Task requirements
The answer must be an exact copy of every entry.
*** Supplied records ***
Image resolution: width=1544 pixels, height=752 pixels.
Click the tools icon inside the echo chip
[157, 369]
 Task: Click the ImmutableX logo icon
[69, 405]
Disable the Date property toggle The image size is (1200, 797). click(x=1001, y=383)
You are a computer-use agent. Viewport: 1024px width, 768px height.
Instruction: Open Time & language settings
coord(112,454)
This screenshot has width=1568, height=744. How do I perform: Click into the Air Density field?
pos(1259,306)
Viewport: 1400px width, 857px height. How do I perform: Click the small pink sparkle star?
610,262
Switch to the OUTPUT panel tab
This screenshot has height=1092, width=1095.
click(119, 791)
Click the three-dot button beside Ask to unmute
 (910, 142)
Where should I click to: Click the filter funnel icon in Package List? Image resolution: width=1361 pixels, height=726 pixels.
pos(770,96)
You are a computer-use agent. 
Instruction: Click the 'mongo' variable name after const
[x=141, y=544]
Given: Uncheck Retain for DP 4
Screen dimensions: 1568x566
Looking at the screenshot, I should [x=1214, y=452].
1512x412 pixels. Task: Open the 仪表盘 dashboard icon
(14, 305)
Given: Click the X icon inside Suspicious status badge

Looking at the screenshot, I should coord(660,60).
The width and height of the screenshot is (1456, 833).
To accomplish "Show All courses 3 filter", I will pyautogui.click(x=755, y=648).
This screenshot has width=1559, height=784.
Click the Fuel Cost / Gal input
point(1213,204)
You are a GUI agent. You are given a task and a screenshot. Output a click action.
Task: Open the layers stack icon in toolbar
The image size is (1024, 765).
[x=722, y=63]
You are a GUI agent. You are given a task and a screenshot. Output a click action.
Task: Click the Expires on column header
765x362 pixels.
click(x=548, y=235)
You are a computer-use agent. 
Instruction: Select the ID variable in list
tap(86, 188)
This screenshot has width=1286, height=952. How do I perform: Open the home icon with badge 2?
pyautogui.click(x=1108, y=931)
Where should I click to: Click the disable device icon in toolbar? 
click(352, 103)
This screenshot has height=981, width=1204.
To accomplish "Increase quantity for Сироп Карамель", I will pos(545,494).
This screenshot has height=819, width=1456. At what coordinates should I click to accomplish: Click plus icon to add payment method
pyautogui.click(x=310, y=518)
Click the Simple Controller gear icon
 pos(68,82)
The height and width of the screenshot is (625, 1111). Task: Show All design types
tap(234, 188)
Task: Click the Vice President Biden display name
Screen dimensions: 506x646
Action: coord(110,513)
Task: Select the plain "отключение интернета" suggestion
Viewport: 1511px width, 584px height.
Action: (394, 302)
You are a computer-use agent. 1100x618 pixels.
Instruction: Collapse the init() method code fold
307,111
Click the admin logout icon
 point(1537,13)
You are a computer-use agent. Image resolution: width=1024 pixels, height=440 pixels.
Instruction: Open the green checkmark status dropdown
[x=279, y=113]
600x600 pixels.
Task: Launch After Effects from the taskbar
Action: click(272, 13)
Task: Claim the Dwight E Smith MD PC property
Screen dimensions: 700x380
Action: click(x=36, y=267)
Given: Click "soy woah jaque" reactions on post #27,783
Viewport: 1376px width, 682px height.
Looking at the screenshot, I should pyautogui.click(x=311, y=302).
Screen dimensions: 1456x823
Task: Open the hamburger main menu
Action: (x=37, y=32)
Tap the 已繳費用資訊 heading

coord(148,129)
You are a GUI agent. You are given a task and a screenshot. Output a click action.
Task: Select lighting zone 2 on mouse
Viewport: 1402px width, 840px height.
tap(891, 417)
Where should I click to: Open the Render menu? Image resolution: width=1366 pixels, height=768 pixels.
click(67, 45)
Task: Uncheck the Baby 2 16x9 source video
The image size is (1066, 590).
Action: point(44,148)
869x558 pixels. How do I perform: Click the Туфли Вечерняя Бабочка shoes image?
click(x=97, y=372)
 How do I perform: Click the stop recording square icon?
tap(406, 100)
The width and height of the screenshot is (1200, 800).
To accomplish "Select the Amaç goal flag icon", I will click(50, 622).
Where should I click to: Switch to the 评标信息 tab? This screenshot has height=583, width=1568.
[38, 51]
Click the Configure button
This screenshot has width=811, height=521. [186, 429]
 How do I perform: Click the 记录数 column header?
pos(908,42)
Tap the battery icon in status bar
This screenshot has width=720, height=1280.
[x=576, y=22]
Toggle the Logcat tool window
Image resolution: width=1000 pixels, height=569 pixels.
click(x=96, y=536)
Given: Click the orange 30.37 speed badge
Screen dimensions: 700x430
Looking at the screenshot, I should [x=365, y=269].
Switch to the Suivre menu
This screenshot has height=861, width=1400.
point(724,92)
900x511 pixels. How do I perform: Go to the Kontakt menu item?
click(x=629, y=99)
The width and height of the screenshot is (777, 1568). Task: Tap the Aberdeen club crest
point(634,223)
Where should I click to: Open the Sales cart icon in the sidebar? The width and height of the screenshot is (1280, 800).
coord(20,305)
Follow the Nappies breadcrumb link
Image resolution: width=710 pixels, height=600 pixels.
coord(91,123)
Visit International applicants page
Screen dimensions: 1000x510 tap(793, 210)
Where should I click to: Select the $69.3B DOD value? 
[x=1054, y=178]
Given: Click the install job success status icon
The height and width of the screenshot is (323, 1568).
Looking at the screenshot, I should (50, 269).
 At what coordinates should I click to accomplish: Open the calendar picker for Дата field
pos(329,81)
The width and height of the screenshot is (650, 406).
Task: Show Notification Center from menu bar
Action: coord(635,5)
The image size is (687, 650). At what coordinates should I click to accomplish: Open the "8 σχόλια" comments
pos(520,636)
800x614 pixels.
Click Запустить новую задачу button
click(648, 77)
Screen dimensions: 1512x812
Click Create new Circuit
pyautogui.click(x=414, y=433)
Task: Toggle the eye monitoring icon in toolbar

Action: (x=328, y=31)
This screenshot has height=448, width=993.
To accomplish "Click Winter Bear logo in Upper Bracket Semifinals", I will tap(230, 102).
*** End of Supplied records ***
Output for this task
Image resolution: width=1544 pixels, height=752 pixels.
Click the tools icon inside the echo chip
[157, 369]
 Task: Click the ImmutableX logo icon
[69, 405]
Disable the Date property toggle The image size is (1200, 797). click(x=1001, y=383)
You are a computer-use agent. Viewport: 1024px width, 768px height.
Instruction: Open Time & language settings
coord(112,454)
This screenshot has width=1568, height=744. How do I perform: Click into the Air Density field?
pos(1259,306)
Viewport: 1400px width, 857px height. How do I perform: Click the small pink sparkle star?
610,262
Switch to the OUTPUT panel tab
This screenshot has height=1092, width=1095.
click(119, 791)
Click the three-dot button beside Ask to unmute
 (910, 142)
Where should I click to: Click the filter funnel icon in Package List? Image resolution: width=1361 pixels, height=726 pixels.
pos(770,96)
You are a computer-use agent. 
Instruction: Click the 'mongo' variable name after const
[x=141, y=544]
Given: Uncheck Retain for DP 4
Screen dimensions: 1568x566
Looking at the screenshot, I should [x=1214, y=452].
1512x412 pixels. Task: Open the 仪表盘 dashboard icon
(14, 305)
Given: Click the X icon inside Suspicious status badge

Looking at the screenshot, I should coord(660,60).
The width and height of the screenshot is (1456, 833).
To accomplish "Show All courses 3 filter", I will pyautogui.click(x=755, y=648).
This screenshot has width=1559, height=784.
Click the Fuel Cost / Gal input
point(1213,204)
You are a GUI agent. You are given a task and a screenshot. Output a click action.
Task: Open the layers stack icon in toolbar
The image size is (1024, 765).
[x=722, y=63]
You are a GUI agent. You are given a task and a screenshot. Output a click action.
Task: Click the Expires on column header
765x362 pixels.
click(x=548, y=235)
You are a computer-use agent. 
Instruction: Select the ID variable in list
tap(86, 188)
This screenshot has width=1286, height=952. How do I perform: Open the home icon with badge 2?
pyautogui.click(x=1108, y=931)
Where should I click to: Click the disable device icon in toolbar? 
click(352, 103)
This screenshot has height=981, width=1204.
To accomplish "Increase quantity for Сироп Карамель", I will pos(545,494).
This screenshot has height=819, width=1456. At what coordinates should I click to accomplish: Click plus icon to add payment method
pyautogui.click(x=310, y=518)
Click the Simple Controller gear icon
 pos(68,82)
The height and width of the screenshot is (625, 1111). Task: Show All design types
tap(234, 188)
Task: Click the Vice President Biden display name
Screen dimensions: 506x646
Action: coord(110,513)
Task: Select the plain "отключение интернета" suggestion
Viewport: 1511px width, 584px height.
Action: (394, 302)
You are a computer-use agent. 1100x618 pixels.
Instruction: Collapse the init() method code fold
307,111
Click the admin logout icon
 point(1537,13)
You are a computer-use agent. Image resolution: width=1024 pixels, height=440 pixels.
Instruction: Open the green checkmark status dropdown
[x=279, y=113]
600x600 pixels.
Task: Launch After Effects from the taskbar
Action: click(272, 13)
Task: Claim the Dwight E Smith MD PC property
Screen dimensions: 700x380
Action: click(x=36, y=267)
Given: Click "soy woah jaque" reactions on post #27,783
Viewport: 1376px width, 682px height.
Looking at the screenshot, I should pyautogui.click(x=311, y=302).
Screen dimensions: 1456x823
Task: Open the hamburger main menu
Action: (x=37, y=32)
Tap the 已繳費用資訊 heading

coord(148,129)
You are a GUI agent. You are given a task and a screenshot. Output a click action.
Task: Select lighting zone 2 on mouse
Viewport: 1402px width, 840px height.
tap(891, 417)
Where should I click to: Open the Render menu? Image resolution: width=1366 pixels, height=768 pixels.
click(67, 45)
Task: Uncheck the Baby 2 16x9 source video
The image size is (1066, 590).
Action: point(44,148)
869x558 pixels. How do I perform: Click the Туфли Вечерняя Бабочка shoes image?
click(x=97, y=372)
 How do I perform: Click the stop recording square icon?
tap(406, 100)
The width and height of the screenshot is (1200, 800).
To accomplish "Select the Amaç goal flag icon", I will click(50, 622).
Where should I click to: Switch to the 评标信息 tab? This screenshot has height=583, width=1568.
[38, 51]
Click the Configure button
This screenshot has width=811, height=521. [186, 429]
 How do I perform: Click the 记录数 column header?
pos(908,42)
Tap the battery icon in status bar
This screenshot has width=720, height=1280.
[x=576, y=22]
Toggle the Logcat tool window
Image resolution: width=1000 pixels, height=569 pixels.
click(x=96, y=536)
Given: Click the orange 30.37 speed badge
Screen dimensions: 700x430
Looking at the screenshot, I should [x=365, y=269].
Switch to the Suivre menu
This screenshot has height=861, width=1400.
point(724,92)
900x511 pixels. How do I perform: Go to the Kontakt menu item?
click(x=629, y=99)
The width and height of the screenshot is (777, 1568). Task: Tap the Aberdeen club crest
point(634,223)
Where should I click to: Open the Sales cart icon in the sidebar? The width and height of the screenshot is (1280, 800).
coord(20,305)
Follow the Nappies breadcrumb link
Image resolution: width=710 pixels, height=600 pixels.
coord(91,123)
Visit International applicants page
Screen dimensions: 1000x510 tap(793, 210)
Where should I click to: Select the $69.3B DOD value? 
[x=1054, y=178]
Given: Click the install job success status icon
The height and width of the screenshot is (323, 1568).
Looking at the screenshot, I should (50, 269).
 At what coordinates should I click to accomplish: Open the calendar picker for Дата field
pos(329,81)
The width and height of the screenshot is (650, 406).
Task: Show Notification Center from menu bar
Action: coord(635,5)
The image size is (687, 650). At what coordinates should I click to accomplish: Open the "8 σχόλια" comments
pos(520,636)
800x614 pixels.
Click Запустить новую задачу button
click(648, 77)
Screen dimensions: 1512x812
Click Create new Circuit
pyautogui.click(x=414, y=433)
Task: Toggle the eye monitoring icon in toolbar

Action: (x=328, y=31)
This screenshot has height=448, width=993.
To accomplish "Click Winter Bear logo in Upper Bracket Semifinals", I will tap(230, 102).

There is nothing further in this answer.